Fancy a beer with a net-zero carbon footprint? Join edie editor Luke Nicholls high up in the Austrian mountains for a behind-the-scenes video tour of the first large-scale carbon-neutral brewery in the world.


The Heineken Company has unveiled its Gösser beer brewery in the village of Göss – home to 25,000 people and the Mur River, which feeds into the Danube.

The Göss brewery, which can be traced back to in 960AD, has recently undergone a radical transformation in an effort to reduce its carbon emissions from around 3,000 tonnes a year down to zero.

In this exclusive video, Heineken takes edie on a tour of its Gösser brewery, providing a first-hand experience of the transition from a heritage brewery to a state-of-the-art sustainable operation.

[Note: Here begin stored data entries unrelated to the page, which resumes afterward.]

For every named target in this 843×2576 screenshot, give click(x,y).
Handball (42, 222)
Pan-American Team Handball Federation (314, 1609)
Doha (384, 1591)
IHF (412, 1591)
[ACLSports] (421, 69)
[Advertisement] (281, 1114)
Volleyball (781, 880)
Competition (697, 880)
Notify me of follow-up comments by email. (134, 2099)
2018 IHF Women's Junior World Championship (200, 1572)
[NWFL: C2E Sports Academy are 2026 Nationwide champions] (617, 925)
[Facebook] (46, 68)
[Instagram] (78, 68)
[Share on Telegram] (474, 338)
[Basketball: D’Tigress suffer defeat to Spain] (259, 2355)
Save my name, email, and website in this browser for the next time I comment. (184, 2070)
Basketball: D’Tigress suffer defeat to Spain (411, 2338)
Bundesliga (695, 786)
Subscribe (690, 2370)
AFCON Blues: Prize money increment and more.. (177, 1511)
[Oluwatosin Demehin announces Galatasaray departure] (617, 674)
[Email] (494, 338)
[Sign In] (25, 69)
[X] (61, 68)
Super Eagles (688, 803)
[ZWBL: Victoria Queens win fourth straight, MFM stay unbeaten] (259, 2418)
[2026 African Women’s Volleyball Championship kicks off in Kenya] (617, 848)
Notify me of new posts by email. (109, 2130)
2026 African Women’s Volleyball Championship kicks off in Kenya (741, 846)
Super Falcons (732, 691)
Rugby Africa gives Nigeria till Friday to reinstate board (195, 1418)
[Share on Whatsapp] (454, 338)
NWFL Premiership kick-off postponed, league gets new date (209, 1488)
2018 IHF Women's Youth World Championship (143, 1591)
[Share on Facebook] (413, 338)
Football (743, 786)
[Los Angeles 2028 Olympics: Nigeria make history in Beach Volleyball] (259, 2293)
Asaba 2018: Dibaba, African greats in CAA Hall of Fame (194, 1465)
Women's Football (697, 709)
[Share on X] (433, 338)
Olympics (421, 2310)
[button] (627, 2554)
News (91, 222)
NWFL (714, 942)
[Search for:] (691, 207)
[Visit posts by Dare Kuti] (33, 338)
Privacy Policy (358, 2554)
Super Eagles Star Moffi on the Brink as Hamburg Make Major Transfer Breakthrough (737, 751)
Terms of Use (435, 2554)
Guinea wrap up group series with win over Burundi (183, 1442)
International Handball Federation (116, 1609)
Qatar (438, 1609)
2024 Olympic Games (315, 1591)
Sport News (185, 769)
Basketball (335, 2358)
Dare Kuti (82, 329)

Video: Inside Göss – the world’s first major carbon-neutral brewery

Now producing 1.4 million bottles of Austria’s Gösser lager every day, the brewery is powered entirely by renewable and re-usable energy sources including hydropower, solar PV, waste heat from a neighbouring sawmill, and biogas generated via an innovative spent grain fermentation process.

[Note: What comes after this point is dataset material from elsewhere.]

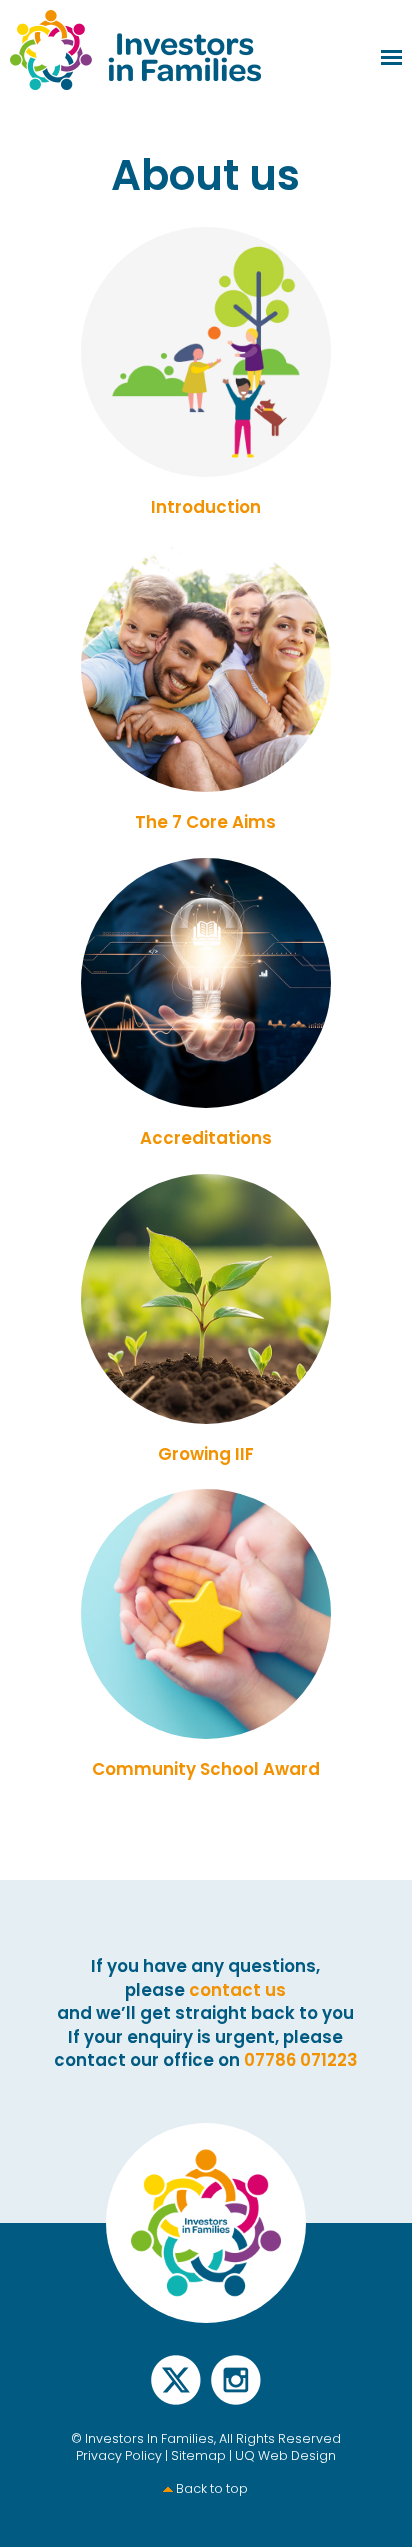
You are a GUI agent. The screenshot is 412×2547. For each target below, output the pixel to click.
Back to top (212, 2488)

The brewery has also delivered major improvements in resource efficiency, with a new boiling system requiring less electricity and water; 90% of waste heat generated in the brewing process re-used to heat water; and a huge 90% of standard 0.5L beer bottles returned, cleaned (with steam generated from the spent grain fermentation process), and re-used.

‘Gift for life’

In the video, edie meets the man behind the transformation – Göss brew master Andreas Werner, who has spearheaded the site’s 10-year sustainability journey.

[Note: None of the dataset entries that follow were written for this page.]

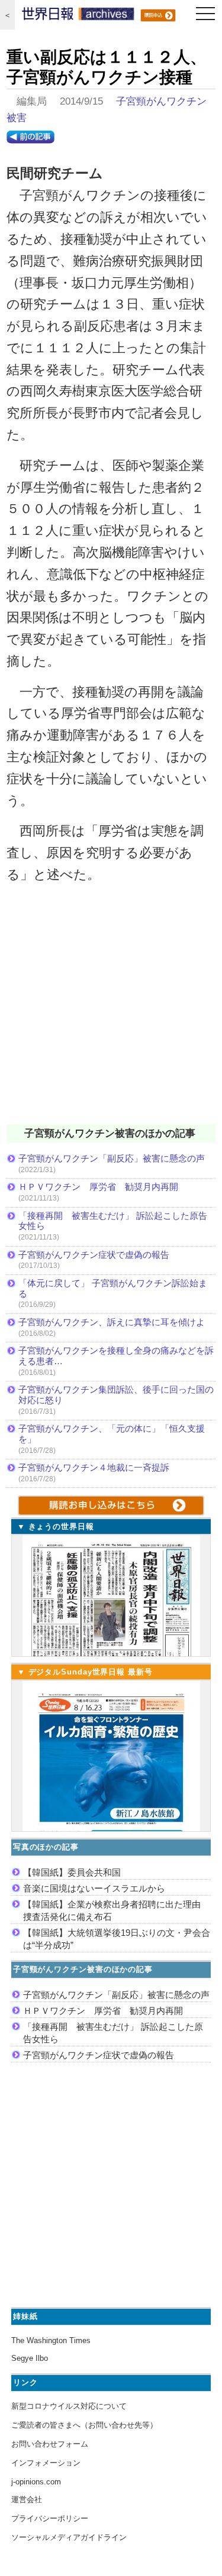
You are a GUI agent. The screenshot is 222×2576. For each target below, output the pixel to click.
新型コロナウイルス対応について (69, 2406)
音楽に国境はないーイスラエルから (94, 1888)
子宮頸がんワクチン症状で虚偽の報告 (93, 1255)
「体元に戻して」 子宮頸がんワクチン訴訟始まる (112, 1288)
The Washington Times (51, 2340)
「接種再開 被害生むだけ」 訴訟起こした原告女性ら (112, 1221)
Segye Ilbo (29, 2358)
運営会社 (26, 2499)
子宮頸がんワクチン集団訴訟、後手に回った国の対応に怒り (116, 1394)
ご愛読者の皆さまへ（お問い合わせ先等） (84, 2425)
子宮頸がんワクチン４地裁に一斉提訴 (93, 1467)
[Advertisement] (111, 1011)
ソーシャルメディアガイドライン (69, 2537)
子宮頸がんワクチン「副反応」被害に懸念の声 (111, 1158)
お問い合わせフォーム (49, 2443)
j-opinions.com (36, 2481)
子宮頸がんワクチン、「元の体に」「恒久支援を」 (111, 1433)
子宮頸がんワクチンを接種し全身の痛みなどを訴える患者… (116, 1355)
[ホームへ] (78, 16)
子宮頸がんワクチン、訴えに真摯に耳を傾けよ (111, 1322)
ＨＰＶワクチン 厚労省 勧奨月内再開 (98, 1187)
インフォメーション (46, 2462)
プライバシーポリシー (49, 2518)
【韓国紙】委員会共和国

“We started with the idea to reduce our consumptions and then we came to a deeper understanding of consumer habits and of our losses, and we came up with new ideas we never had before,” Werner says in the video.

“All of the things we invested in had a positive business case – we always had an open ear for our ideas because we had a business case in our hand; we could prove that our measures would not make beer production more expensive.

“To be able to make a brewery more environmentally friendly is really a present – it’s a gift for life.”

Success story

We then sit down with Heineken’s director of global sustainable development Michael Dickstein, who explains how this jewel in the beermaker’s crown is now being used as a shining example of what can be achieved across the business as it strives for a 40% reduction in emissions from production by 2020, from a 2008 baseline.

“Who would have thought that, 10 years ago, when Andreas started out on his journey, we would have a brewery that is 100% carbon-neutral, and a role model for the entire Heineken organisation around the world.

“We have made major progress on CO2 emissions in the past couple of years and I’m very confident that we will be able to meet our 2020 targets. I do believe that we can take many, many more steps.”